**ABOUT THIS TASK:**
Which lines of the records below contain the word "Farm"? Show each one.

Stored records
= Beginning of Section =
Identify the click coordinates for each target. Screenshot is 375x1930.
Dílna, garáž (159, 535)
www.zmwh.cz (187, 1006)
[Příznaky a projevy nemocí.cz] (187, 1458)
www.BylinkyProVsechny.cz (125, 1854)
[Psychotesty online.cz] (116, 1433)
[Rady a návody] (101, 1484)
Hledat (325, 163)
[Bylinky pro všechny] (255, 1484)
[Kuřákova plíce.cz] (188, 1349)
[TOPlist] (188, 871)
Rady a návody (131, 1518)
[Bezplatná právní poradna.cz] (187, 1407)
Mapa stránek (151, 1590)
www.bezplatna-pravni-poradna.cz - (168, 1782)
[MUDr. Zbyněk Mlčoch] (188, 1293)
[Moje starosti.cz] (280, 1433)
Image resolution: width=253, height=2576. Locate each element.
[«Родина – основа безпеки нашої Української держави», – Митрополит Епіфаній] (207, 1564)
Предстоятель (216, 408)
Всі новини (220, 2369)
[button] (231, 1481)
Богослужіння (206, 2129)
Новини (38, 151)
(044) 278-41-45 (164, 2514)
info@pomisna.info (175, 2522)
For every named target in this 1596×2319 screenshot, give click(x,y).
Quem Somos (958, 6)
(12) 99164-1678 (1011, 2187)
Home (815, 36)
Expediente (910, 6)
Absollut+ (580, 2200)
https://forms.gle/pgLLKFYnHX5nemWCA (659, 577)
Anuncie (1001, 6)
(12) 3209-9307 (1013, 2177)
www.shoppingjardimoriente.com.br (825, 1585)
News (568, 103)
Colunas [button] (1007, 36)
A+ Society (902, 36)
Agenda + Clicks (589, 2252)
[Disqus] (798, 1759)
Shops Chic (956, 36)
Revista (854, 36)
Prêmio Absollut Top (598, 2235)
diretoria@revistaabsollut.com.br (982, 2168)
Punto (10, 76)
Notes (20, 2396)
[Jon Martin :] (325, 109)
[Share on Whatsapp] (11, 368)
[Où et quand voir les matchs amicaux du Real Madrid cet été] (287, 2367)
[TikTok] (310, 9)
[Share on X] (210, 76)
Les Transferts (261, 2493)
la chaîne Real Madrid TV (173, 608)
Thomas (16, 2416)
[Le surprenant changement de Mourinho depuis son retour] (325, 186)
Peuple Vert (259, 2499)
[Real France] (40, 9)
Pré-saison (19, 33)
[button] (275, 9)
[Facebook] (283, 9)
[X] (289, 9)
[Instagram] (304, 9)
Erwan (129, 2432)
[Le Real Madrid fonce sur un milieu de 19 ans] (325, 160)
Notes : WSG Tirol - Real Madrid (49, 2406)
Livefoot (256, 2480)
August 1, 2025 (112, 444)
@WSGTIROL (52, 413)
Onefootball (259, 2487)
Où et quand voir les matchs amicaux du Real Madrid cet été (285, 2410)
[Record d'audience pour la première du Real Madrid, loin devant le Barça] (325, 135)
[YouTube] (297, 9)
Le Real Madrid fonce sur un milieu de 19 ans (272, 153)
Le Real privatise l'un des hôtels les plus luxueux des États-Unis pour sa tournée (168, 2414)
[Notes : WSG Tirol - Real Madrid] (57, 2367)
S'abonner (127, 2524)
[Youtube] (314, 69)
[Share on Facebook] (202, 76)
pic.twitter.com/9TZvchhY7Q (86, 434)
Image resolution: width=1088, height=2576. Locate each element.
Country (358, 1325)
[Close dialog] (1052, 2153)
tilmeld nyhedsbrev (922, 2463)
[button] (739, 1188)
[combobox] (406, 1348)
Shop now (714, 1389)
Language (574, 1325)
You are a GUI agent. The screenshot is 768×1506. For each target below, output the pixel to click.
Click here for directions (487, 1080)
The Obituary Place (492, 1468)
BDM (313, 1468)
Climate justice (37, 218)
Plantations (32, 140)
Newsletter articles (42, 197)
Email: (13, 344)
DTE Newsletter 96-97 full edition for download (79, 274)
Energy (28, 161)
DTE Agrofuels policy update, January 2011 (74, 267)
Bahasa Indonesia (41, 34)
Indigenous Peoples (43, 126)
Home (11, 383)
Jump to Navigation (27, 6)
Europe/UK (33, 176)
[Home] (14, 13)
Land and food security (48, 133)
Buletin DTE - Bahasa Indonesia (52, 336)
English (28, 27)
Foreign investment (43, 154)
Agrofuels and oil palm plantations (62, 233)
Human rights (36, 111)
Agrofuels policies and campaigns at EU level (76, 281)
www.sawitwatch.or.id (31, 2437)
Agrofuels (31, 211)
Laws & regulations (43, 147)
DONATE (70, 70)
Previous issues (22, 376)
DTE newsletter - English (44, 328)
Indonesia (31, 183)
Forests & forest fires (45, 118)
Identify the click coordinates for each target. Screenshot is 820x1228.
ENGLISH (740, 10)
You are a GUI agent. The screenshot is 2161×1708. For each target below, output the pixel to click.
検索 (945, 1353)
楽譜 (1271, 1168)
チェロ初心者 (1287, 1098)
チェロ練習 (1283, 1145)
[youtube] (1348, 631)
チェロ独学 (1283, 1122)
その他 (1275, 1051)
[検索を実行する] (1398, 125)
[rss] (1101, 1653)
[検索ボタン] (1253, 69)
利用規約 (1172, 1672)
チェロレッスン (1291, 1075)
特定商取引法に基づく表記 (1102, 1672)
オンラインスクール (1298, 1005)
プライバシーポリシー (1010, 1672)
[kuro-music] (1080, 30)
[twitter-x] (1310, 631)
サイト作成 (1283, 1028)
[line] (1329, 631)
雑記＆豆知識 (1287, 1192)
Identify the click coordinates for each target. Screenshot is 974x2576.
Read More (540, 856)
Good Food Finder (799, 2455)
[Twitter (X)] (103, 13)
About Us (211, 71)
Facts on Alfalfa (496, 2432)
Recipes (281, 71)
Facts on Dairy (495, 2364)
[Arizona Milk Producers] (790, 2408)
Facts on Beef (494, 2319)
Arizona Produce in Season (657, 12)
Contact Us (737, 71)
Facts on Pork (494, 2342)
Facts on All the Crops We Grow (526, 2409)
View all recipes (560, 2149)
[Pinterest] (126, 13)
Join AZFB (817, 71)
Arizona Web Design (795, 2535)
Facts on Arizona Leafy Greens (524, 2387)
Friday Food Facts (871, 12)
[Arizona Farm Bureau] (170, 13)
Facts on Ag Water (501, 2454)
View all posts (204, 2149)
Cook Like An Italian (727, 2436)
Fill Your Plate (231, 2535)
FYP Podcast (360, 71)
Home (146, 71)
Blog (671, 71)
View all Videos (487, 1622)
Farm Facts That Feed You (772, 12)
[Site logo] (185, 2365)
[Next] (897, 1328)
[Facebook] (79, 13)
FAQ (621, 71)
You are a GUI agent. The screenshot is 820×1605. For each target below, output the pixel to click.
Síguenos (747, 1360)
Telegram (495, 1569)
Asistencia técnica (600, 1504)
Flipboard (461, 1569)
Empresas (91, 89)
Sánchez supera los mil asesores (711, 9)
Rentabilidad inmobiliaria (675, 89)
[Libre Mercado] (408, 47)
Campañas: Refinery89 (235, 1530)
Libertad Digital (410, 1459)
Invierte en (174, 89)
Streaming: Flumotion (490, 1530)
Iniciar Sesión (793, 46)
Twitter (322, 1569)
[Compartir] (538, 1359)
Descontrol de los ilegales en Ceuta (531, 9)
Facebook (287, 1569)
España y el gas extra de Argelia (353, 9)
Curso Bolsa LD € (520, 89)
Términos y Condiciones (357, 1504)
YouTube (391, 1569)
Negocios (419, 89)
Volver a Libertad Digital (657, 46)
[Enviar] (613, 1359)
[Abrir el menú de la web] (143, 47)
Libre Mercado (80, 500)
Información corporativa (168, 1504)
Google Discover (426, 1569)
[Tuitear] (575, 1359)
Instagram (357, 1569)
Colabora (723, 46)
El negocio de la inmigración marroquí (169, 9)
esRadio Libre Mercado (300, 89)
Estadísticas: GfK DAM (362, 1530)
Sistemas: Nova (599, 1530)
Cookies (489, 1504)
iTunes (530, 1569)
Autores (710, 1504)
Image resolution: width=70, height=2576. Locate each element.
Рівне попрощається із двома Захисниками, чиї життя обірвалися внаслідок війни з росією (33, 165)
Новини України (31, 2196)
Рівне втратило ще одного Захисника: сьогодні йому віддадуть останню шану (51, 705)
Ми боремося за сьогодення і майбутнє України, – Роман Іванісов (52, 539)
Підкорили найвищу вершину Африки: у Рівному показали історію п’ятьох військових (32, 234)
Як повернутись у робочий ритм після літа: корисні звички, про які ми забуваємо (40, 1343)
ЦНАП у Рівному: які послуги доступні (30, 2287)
= End of Section =
**RESPONSE FOR THIS EXERCISE:**
[Arizona Farm Bureau] (170, 13)
Farm Facts That Feed You (772, 12)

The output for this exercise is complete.